◆ WHAT IS EXPECTED
Across the records that follow, give the number of lines containing the word "legend" and nothing else.

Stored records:
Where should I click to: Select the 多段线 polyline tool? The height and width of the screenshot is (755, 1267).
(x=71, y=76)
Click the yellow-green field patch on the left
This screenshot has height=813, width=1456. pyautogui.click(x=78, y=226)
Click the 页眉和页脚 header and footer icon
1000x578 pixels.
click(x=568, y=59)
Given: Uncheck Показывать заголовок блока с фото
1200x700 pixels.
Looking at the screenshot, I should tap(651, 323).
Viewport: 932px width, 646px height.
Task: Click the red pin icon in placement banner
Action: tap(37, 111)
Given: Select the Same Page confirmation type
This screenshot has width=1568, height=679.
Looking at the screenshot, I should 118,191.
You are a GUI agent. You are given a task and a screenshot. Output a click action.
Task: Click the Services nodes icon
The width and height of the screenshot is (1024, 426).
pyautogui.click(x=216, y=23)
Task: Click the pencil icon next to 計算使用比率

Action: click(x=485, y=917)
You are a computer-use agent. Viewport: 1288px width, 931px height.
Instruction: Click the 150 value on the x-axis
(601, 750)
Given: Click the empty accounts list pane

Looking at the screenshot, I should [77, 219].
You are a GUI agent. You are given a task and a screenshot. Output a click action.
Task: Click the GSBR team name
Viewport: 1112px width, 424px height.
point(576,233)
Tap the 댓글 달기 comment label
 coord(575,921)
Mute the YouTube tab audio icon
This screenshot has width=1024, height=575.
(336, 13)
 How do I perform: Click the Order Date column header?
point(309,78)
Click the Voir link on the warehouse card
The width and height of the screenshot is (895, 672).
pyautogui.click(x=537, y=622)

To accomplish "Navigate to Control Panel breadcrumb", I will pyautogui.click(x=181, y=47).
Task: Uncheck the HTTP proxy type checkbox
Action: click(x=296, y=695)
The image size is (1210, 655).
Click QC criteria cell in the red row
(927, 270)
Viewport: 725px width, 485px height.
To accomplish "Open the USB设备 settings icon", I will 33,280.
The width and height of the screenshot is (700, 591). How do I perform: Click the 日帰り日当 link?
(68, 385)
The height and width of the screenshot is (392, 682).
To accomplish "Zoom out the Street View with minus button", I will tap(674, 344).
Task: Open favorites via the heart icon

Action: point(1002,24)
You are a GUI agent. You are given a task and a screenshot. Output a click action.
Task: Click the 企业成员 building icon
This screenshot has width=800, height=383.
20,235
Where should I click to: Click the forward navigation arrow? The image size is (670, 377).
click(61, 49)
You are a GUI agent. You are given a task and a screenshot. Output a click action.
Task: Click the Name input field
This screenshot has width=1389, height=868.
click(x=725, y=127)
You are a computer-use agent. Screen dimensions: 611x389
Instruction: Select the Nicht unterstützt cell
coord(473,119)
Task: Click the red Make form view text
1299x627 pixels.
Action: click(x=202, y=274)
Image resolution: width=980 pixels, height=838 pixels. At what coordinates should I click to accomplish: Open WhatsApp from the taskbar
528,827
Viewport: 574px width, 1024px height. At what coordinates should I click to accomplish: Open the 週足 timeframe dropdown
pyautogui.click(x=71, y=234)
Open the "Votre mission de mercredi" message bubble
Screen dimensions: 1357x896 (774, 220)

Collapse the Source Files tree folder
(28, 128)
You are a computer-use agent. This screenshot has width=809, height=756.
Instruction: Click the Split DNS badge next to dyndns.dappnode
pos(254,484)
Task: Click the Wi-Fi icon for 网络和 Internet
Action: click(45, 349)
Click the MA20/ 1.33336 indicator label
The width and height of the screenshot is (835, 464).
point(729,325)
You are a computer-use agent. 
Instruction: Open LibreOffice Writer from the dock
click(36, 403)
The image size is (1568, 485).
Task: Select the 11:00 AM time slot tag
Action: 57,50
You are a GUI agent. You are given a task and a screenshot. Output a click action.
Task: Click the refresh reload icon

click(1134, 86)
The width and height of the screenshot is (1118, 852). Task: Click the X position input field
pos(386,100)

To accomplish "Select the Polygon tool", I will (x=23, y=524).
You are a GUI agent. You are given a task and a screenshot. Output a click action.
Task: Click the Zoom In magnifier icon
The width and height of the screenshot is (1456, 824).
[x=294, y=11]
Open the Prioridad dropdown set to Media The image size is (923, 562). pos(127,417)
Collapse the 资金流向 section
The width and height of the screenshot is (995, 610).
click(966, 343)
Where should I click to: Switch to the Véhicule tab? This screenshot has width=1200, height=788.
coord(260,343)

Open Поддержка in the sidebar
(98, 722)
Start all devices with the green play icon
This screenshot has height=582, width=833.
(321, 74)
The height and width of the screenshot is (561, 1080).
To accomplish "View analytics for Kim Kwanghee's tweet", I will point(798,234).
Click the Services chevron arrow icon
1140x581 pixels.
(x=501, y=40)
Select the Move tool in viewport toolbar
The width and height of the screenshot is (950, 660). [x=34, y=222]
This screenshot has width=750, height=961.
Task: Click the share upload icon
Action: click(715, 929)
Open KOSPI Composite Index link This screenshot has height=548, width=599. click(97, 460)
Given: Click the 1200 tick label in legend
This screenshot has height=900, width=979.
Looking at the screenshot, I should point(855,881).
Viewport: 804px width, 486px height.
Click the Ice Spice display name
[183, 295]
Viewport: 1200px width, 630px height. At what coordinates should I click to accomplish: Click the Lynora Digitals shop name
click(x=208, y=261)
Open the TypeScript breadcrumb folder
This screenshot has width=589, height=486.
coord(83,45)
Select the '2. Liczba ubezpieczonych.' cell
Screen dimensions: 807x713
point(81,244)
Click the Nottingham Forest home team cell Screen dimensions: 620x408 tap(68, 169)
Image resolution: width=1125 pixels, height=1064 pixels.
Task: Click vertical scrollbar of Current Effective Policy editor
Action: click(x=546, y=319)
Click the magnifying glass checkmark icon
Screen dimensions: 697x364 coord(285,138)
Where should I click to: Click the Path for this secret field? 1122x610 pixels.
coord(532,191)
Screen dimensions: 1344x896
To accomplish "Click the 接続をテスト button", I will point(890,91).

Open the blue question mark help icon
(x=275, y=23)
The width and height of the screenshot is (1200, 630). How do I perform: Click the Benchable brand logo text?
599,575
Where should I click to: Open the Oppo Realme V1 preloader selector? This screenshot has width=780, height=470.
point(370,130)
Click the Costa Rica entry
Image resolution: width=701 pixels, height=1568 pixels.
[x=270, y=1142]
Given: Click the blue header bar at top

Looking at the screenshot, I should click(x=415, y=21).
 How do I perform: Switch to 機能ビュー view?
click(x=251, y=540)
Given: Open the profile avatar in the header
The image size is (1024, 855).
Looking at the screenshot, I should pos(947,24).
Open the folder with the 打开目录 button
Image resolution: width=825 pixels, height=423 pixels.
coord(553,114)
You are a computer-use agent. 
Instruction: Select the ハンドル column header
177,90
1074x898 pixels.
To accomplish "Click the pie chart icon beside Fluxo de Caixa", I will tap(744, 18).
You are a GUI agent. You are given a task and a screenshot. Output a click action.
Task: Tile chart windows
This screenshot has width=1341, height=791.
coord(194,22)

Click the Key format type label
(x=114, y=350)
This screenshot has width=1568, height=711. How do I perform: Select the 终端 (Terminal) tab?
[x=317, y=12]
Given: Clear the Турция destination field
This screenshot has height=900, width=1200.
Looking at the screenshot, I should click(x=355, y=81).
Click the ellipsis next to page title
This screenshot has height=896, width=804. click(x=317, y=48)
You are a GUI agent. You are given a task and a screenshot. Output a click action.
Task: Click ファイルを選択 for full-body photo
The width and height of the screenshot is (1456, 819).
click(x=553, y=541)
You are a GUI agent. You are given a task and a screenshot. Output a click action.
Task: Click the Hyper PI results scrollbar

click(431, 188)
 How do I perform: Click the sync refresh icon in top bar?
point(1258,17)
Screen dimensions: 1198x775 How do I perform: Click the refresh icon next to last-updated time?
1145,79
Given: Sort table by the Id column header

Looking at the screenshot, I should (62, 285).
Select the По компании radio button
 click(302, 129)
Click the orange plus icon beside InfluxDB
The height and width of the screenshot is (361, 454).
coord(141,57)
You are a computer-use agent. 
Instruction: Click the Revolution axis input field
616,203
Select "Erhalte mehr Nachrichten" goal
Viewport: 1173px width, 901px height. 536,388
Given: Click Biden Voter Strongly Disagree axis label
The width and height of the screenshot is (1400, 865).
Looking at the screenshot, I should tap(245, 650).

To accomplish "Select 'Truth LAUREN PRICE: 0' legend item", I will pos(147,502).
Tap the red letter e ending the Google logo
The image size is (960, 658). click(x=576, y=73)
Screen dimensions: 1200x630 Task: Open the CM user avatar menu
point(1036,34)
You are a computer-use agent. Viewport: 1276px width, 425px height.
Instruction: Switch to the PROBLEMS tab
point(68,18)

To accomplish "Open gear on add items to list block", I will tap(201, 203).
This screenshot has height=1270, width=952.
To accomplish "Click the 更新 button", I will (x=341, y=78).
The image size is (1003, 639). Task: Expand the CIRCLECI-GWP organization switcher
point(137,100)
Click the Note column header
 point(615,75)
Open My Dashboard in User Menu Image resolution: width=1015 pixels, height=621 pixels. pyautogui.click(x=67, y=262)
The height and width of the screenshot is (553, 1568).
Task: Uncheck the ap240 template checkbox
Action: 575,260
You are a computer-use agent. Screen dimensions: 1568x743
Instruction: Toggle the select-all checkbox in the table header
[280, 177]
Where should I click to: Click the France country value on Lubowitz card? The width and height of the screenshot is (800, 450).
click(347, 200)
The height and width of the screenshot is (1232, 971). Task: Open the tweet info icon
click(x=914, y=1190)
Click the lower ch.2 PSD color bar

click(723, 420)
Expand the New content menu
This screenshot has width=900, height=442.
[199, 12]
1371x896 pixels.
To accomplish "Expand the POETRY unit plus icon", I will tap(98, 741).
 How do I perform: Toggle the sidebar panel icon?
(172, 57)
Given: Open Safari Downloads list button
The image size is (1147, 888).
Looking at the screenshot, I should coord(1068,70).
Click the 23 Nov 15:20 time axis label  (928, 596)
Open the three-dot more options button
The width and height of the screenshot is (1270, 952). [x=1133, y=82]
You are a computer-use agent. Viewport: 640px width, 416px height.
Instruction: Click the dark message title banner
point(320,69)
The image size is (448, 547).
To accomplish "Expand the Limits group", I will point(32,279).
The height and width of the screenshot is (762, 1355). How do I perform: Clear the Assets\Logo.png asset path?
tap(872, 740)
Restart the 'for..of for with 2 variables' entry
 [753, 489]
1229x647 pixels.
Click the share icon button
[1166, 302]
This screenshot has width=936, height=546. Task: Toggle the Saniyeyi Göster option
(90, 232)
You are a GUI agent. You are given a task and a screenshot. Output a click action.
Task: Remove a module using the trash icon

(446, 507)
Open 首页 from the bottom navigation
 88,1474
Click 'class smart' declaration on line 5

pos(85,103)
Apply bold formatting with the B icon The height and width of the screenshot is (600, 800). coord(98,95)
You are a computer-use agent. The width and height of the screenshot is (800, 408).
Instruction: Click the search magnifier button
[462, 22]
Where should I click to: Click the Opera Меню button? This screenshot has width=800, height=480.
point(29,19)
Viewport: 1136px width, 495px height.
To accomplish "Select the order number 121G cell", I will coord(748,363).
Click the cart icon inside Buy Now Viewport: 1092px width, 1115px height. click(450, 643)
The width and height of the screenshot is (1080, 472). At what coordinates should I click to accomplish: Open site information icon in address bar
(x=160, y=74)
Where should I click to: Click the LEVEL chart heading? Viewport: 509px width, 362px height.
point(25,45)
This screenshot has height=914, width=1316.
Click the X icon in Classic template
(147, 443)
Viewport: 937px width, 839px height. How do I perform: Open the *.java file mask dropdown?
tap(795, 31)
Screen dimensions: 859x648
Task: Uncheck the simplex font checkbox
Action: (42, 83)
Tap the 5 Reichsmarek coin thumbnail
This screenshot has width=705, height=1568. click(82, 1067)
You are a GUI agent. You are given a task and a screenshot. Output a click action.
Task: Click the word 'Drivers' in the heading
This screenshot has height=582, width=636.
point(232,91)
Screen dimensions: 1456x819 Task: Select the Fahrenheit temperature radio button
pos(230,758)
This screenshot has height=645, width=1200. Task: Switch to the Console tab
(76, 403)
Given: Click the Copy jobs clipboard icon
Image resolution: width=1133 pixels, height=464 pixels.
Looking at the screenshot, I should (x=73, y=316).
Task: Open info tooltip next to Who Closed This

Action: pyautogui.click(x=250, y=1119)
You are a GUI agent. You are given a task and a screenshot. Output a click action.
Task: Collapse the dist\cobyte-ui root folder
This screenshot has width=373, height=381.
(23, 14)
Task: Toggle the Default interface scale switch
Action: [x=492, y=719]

◆ TASK RESPONSE
2